How to make tenniscore your own
The thread through all fifteen outfits is restraint. Each one uses just one or two tennis references, never all of them at once. The single fastest way to look like you are in costume is to combine a pleated skirt, a polo, a visor, wristbands, and a shoulder knit in one look — so do not.
Beyond that, pick your pieces for genuine use rather than for the photo. A polo you would wear to actual lunches. A tee you would reach for anyway. A knit you genuinely feel cold without. When the wardrobe is made of clothes you use, tenniscore stops being a trend you perform and becomes simply the way you dress — built from clothes that happen to carry the sport’s quiet, classic codes. That is the version worth owning, and it is the one that still looks right in three years.

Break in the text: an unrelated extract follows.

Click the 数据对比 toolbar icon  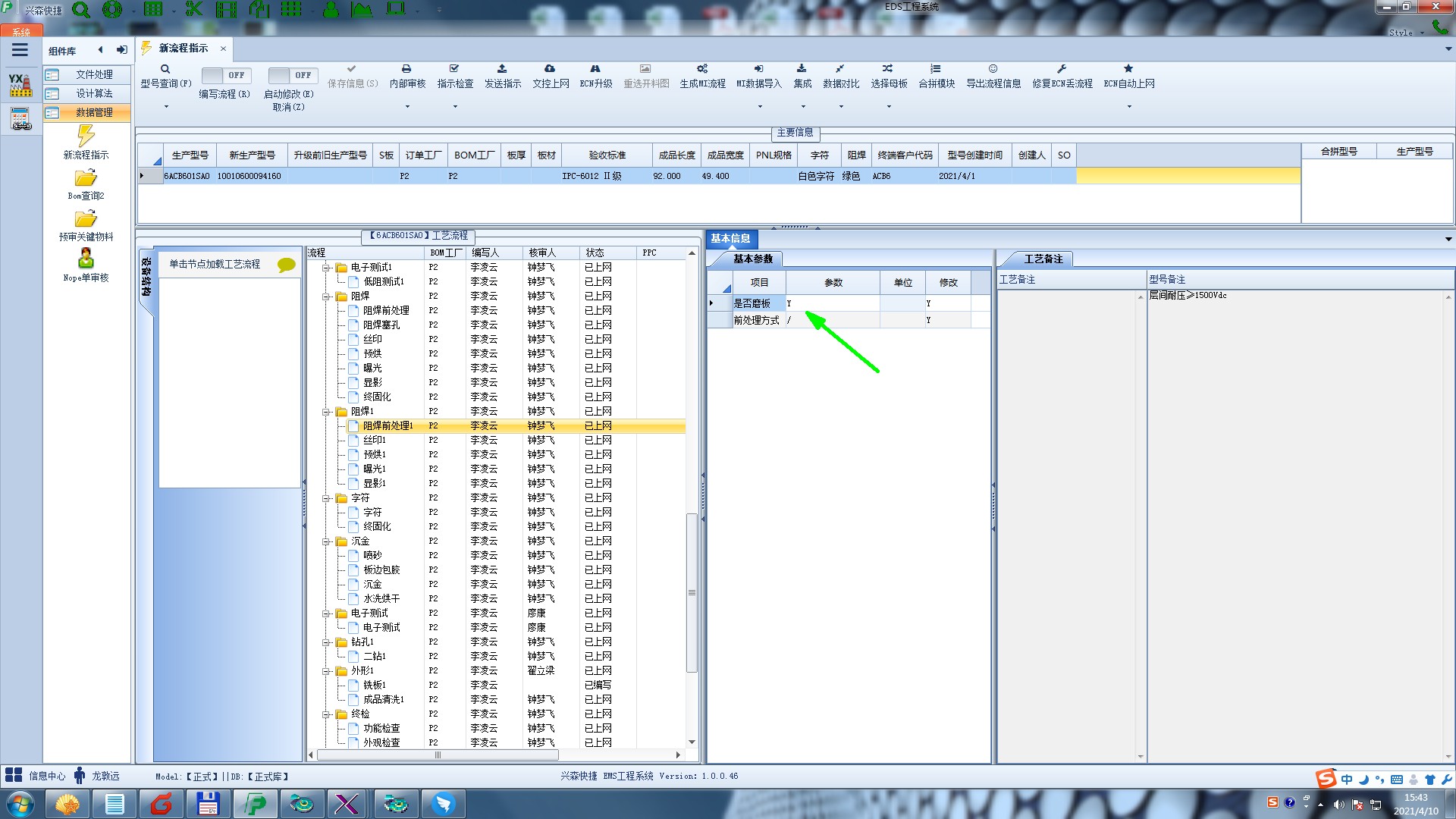[840, 69]
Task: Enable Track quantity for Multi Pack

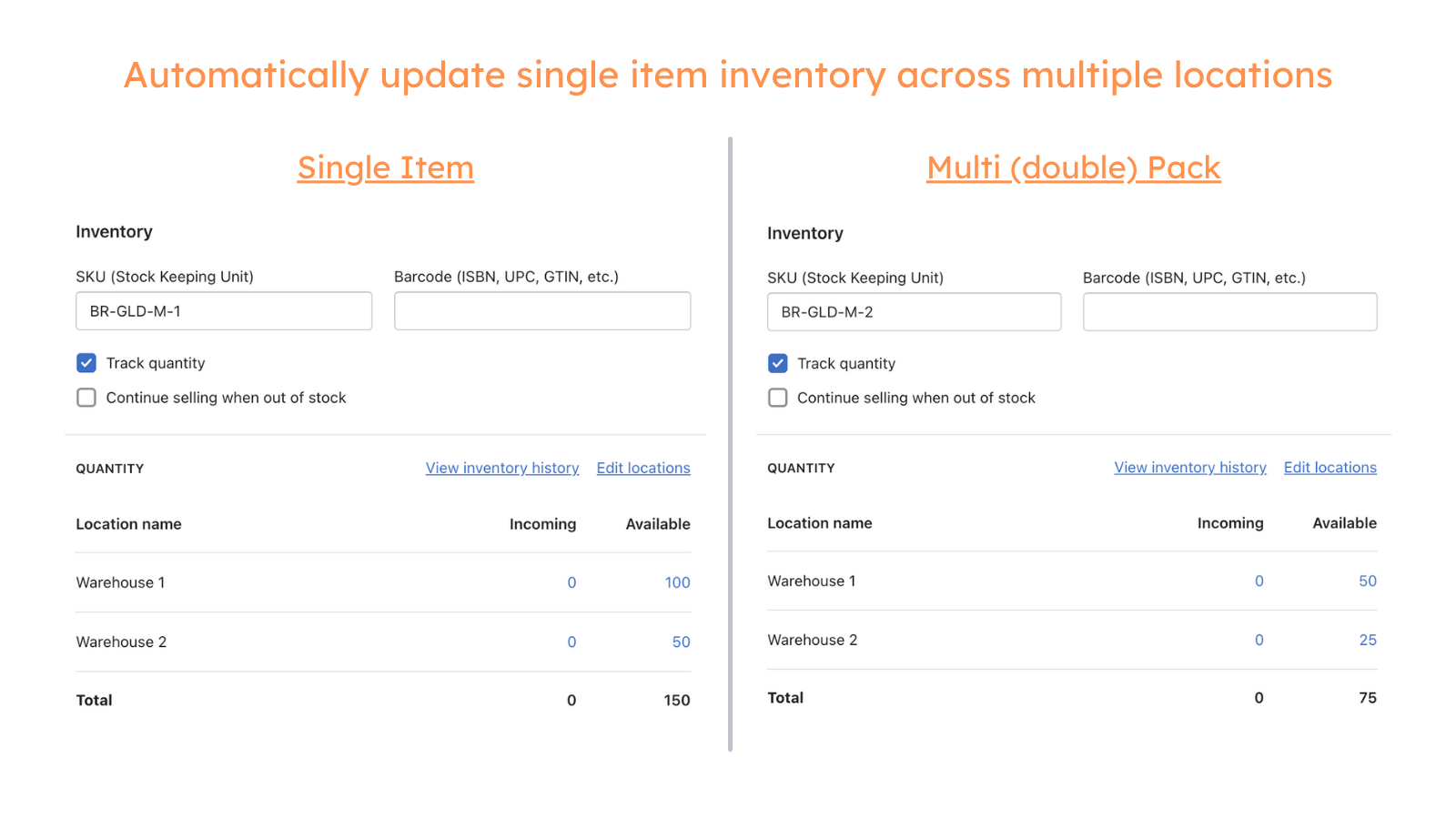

It also helps to think in terms of a uniform rather than a series of one-off outfits. The people who wear tenniscore best tend to repeat a small number of combinations they know work, varying them only slightly from day to day. That is not a lack of imagination — it is the entire old-money logic the aesthetic borrows from. A reliable handful of looks you can assemble without thinking is worth far more than a wardrobe of options you have to decide between every single morning.
Frequently asked questions
What pieces do I need for tenniscore outfits? A knit polo, a heavyweight organic-cotton tee, tailored shorts or a pleated skirt, a fine knit, and clean white sneakers. That small core recombines into dozens of looks.

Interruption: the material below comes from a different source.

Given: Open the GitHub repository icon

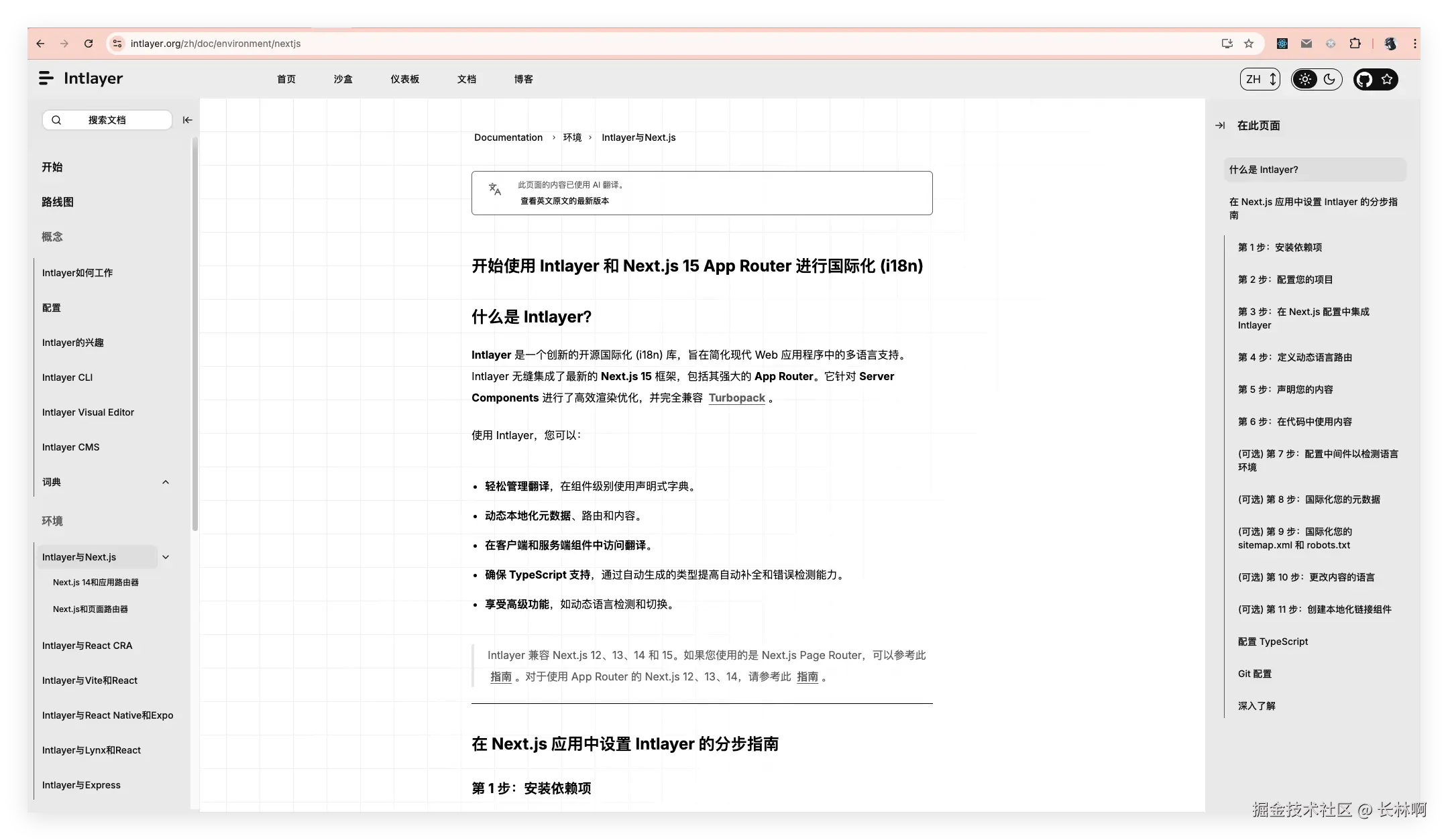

How do I wear tenniscore without looking like a costume? Use only one or two tennis references per outfit and let the rest be ordinary. Combining every code at once is what tips a look into fancy dress.
Can men wear tenniscore? Absolutely. A polo with tailored shorts or trousers, a tee under a blazer, or joggers with a tucked-in polo are all clean, masculine tenniscore outfits.
Do tenniscore outfits work off the court? Yes — most do. Pieces such as a polo, a refined tee, and a fine knit are designed to look right at lunch or in the office, not only during a match.
What colours should tenniscore outfits use? Optic white, cream, and French navy as the base, with one muted accent such as sage or pale blue. The restrained palette is what holds the aesthetic together.
How many pieces do I really need for a tenniscore wardrobe? Around six to eight — a polo, two tees, shorts, a skirt or trousers, a fine knit, and sneakers. Kept in one palette, they generate every outfit in this guide.
Is tenniscore only for summer? No. Layered outfits — a knit over a polo, an overshirt, joggers with a tied-on knit — carry the aesthetic through cooler months without losing its character.
The takeaway
Fifteen tenniscore outfits, one small wardrobe. That is the real lesson of the aesthetic: it rewards a few well-chosen, well-made pieces recombined with restraint, not a constant stream of new buys. Invest in the cornerstones — a good polo, a heavyweight tee, a fine knit — keep to a quiet palette, wear one or two references at a time, and you will be wearing genuine tenniscore long after the trend cycle has moved elsewhere.